If \(f \colon S \to \R\) and \(g \colon S \to \R\) are Lipschitz, then \(h \colon S \to \R\) given by \(h(x) \coloneqq f(x) + g(x)\) is Lipschitz.
If \(f \colon S \to \R\) is Lipschitz and \(a \in \R\text{,}\) then \(h \colon S \to \R\) given by \(h(x) \coloneqq a f(x)\) is Lipschitz.

Exercise 3.4.13.

If \(f \colon [0,1] \to \R\) is given by \(f(x) \coloneqq x^m\) for an integer \(m \geq 0\text{,}\) show \(f\) is Lipschitz and find the best (the smallest) Lipschitz constant \(K\) (depending on \(m\) of course). Hint: \((x-y)(x^{m-1} + x^{m-2}y + x^{m-3}y^2 + \cdots + x y^{m-2} + y^{m-1}) = x^m - y^m\text{.}\)
Using the previous exercise, show that if \(f \colon [0,1] \to \R\) is a polynomial, that is, \(f(x) \coloneqq a_m x^m + a_{m-1} x^{m-1} + \cdots + a_0\text{,}\) then \(f\) is Lipschitz.

Exercise 3.4.14.

Suppose for \(f \colon [0,1] \to \R\text{,}\) we have \(\abs{f(x)-f(y)} \leq K \abs{x-y}\) for all \(x,y\) in \([0,1]\text{,}\) and \(f(0) = f(1) = 0\text{.}\) Prove that \(\abs{f(x)} \leq \nicefrac{K}{2}\) for all \(x \in [0,1]\text{.}\) Further show by example that \(\nicefrac{K}{2}\) is the best possible, that is, there exists such a continuous function for which \(\abs{f(x)} = \nicefrac{K}{2}\) for some \(x \in [0,1]\text{.}\)

Exercise 3.4.15.

Suppose \(f \colon \R \to \R\) is continuous and periodic with period \(P > 0\text{.}\) That is, \(f(x+P) = f(x)\) for all \(x \in \R\text{.}\) Show that \(f\) is uniformly continuous.

Exercise 3.4.16.

Suppose \(f \colon S \to \R\) and \(g \colon [0,\infty) \to [0,\infty)\) are functions, \(g\) is continuous at \(0\text{,}\) \(g(0) = 0\text{,}\) and whenever \(x\) and \(y\) are in \(S\text{,}\) we have \(\abs{f(x)-f(y)} \leq g\bigl(\abs{x-y}\bigr)\text{.}\) Prove that \(f\) is uniformly continuous.

Exercise 3.4.17.

Suppose \(f \colon [a,b] \to \R\) is a function such that for every \(c \in [a,b]\) there is a \(K_c > 0\) and an \(\epsilon_c > 0\) for which \(\abs{f(x)-f(y)} \leq K_c \abs{x-y}\) for all \(x\) and \(y\) in \((c-\epsilon_c,c+\epsilon_c) \cap [a,b]\text{.}\) In other words, \(f\) is “locally Lipschitz.”
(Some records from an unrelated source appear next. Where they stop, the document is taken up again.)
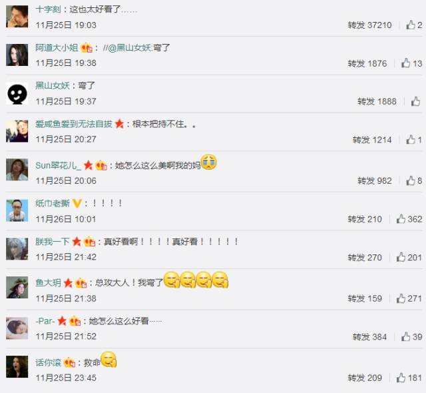Like 朕我一下's comment with 201 likes
The height and width of the screenshot is (393, 426).
401,257
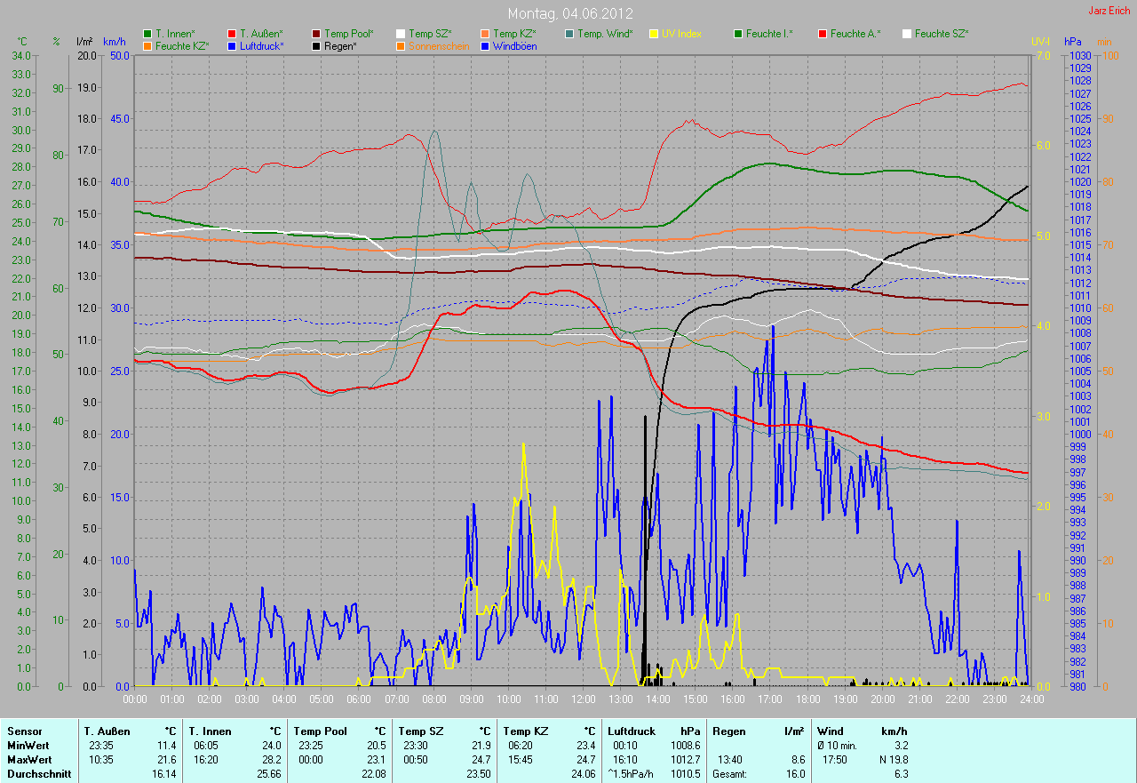Click the blue Luftdruck legend swatch

(232, 46)
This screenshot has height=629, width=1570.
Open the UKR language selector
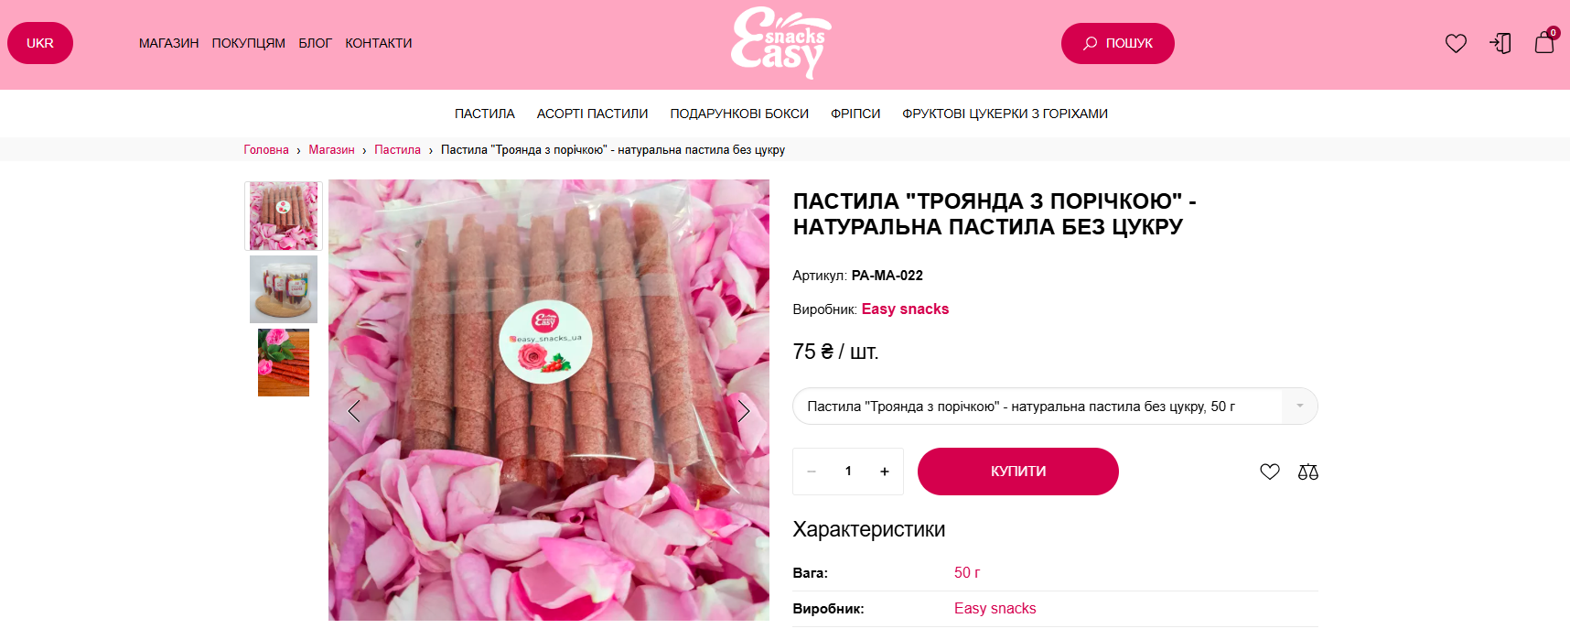click(40, 43)
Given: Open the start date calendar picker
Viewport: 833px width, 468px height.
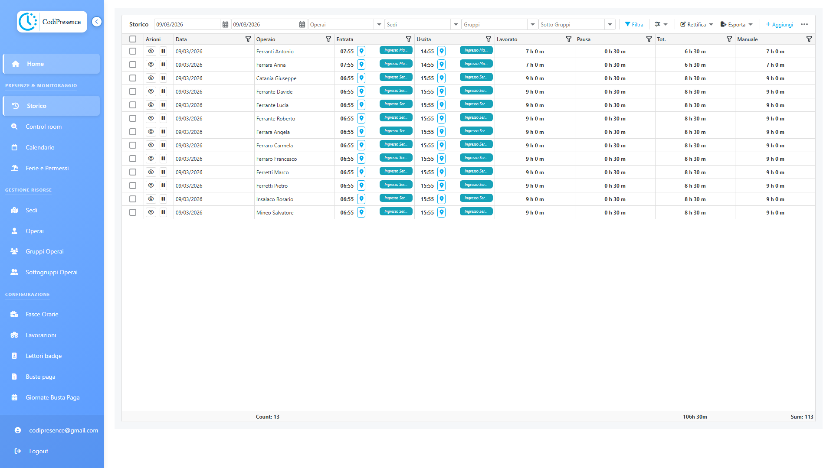Looking at the screenshot, I should coord(225,24).
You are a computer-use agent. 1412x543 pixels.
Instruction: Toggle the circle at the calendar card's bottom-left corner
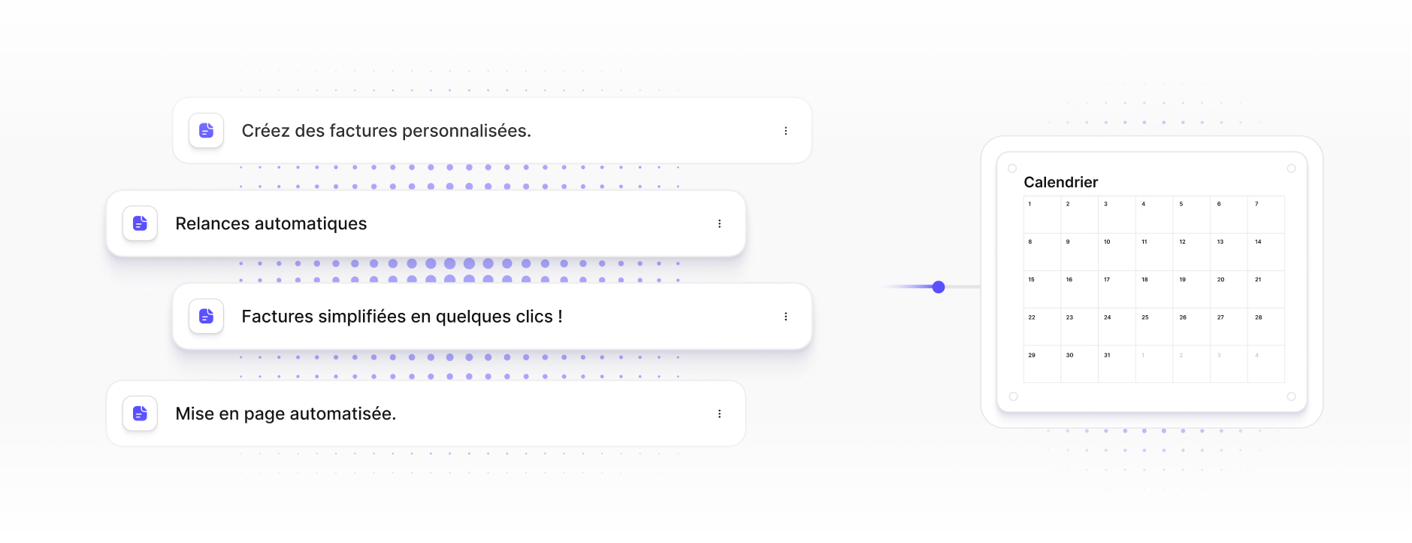click(1013, 396)
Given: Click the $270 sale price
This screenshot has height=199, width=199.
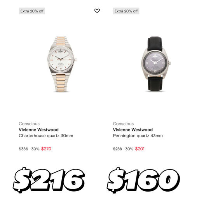Looking at the screenshot, I should tap(46, 148).
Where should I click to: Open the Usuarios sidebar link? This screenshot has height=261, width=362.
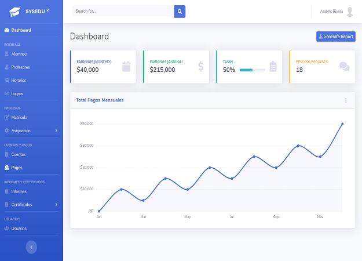click(x=19, y=229)
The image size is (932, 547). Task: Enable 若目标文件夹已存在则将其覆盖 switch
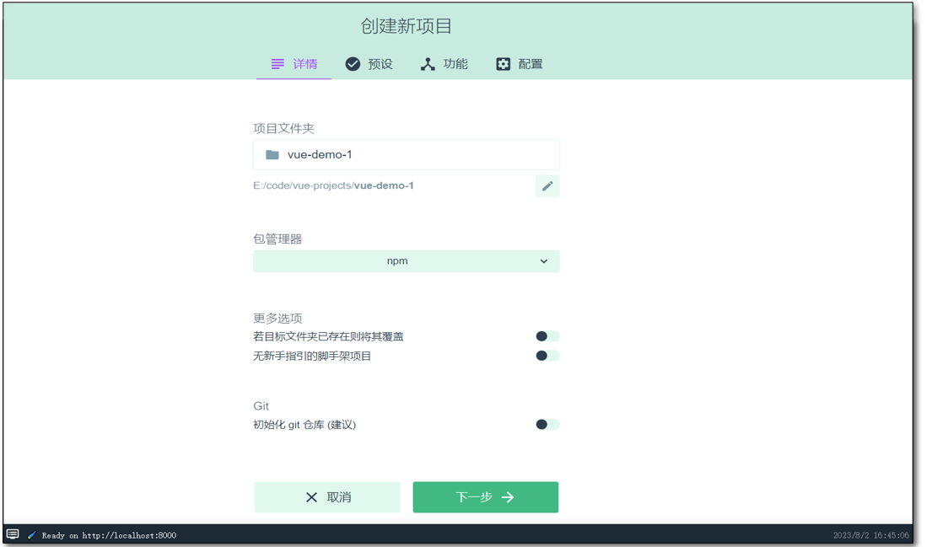point(547,336)
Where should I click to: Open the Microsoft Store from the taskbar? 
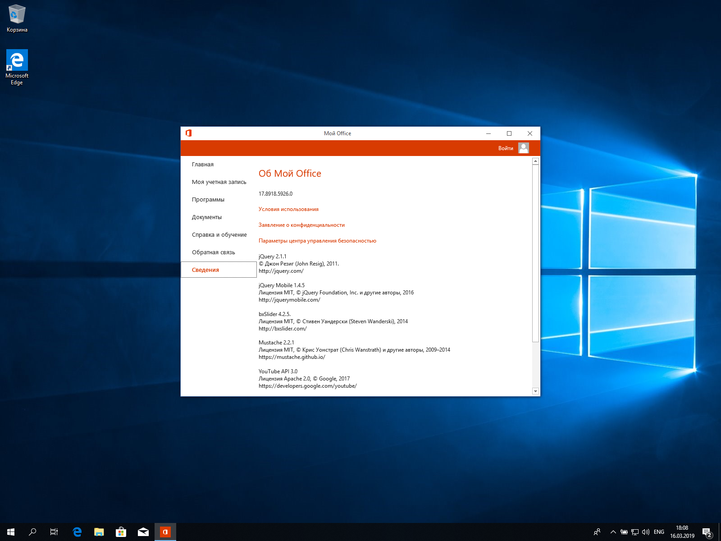121,532
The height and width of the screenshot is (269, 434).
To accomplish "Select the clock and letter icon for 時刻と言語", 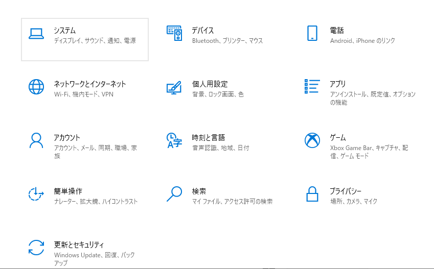I will pyautogui.click(x=174, y=140).
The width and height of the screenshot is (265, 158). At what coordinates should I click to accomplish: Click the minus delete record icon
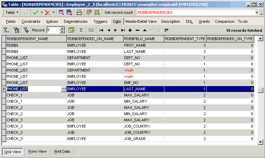[x=137, y=30]
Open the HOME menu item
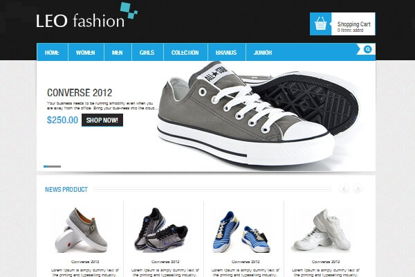 [x=52, y=53]
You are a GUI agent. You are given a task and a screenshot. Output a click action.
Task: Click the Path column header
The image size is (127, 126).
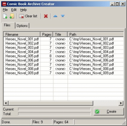point(96,34)
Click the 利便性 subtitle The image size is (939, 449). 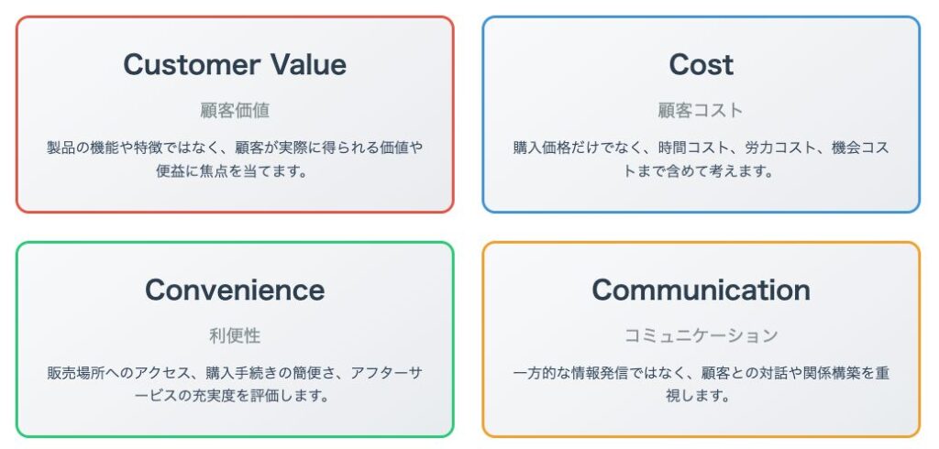tap(235, 336)
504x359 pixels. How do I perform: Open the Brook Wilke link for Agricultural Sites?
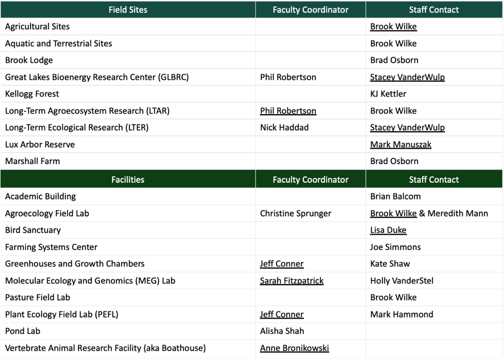(x=393, y=26)
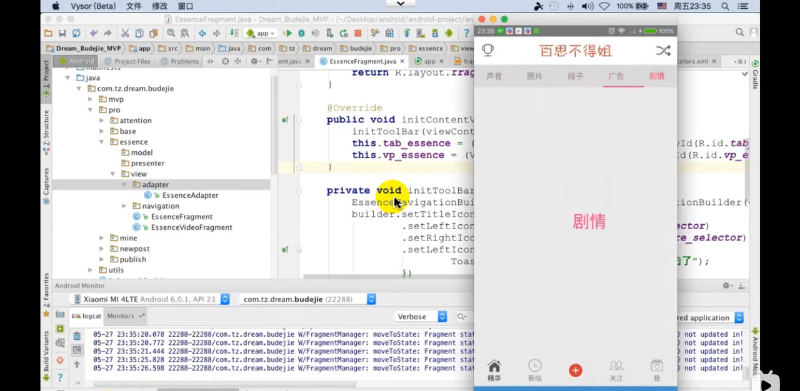The width and height of the screenshot is (800, 391).
Task: Open the app run configuration dropdown
Action: [x=261, y=33]

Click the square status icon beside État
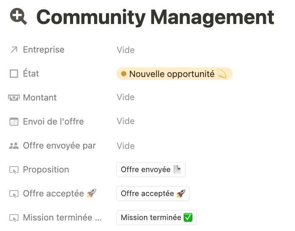click(14, 74)
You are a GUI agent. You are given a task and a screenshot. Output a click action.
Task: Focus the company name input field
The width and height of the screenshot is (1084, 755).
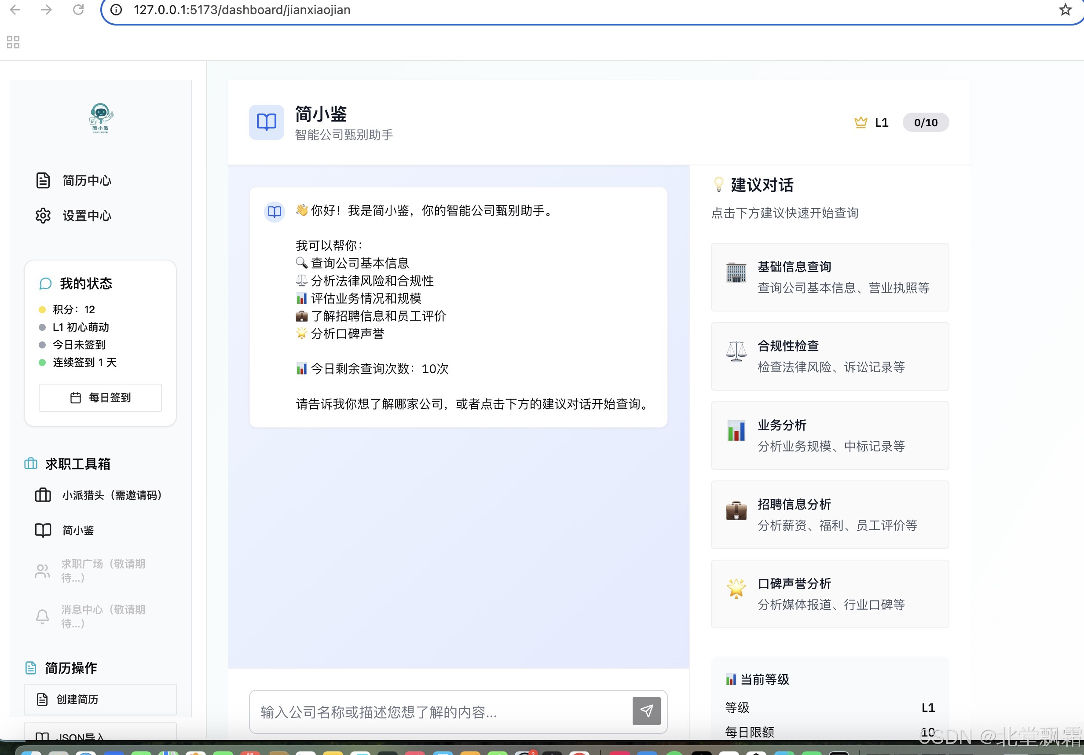coord(439,712)
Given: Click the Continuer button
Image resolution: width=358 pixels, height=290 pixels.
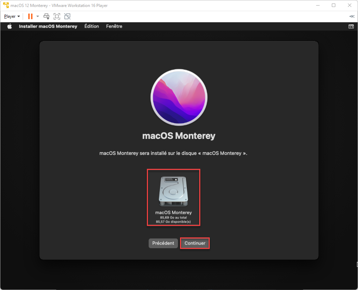Looking at the screenshot, I should (x=195, y=243).
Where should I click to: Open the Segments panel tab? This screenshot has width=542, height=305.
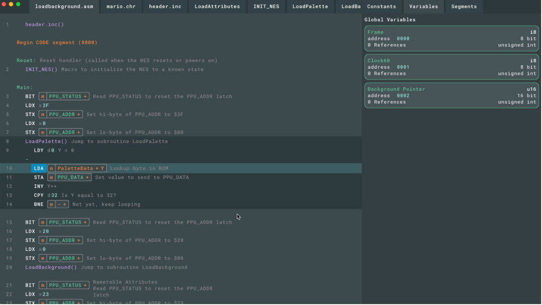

Prove that there exists a single \(K > 0\) such that \(\abs{f(x)-f(y)} \leq K \abs{x-y}\) for all \(x,y\) in \([a,b]\text{.}\)
Find a counterexample to the above if the interval is open, that is, find an \(f \colon (a,b) \to \R\) that is locally Lipschitz, but not Lipschitz.

Named after the German mathematician Rudolf Otto Sigismund Lipschitz (1832–1903).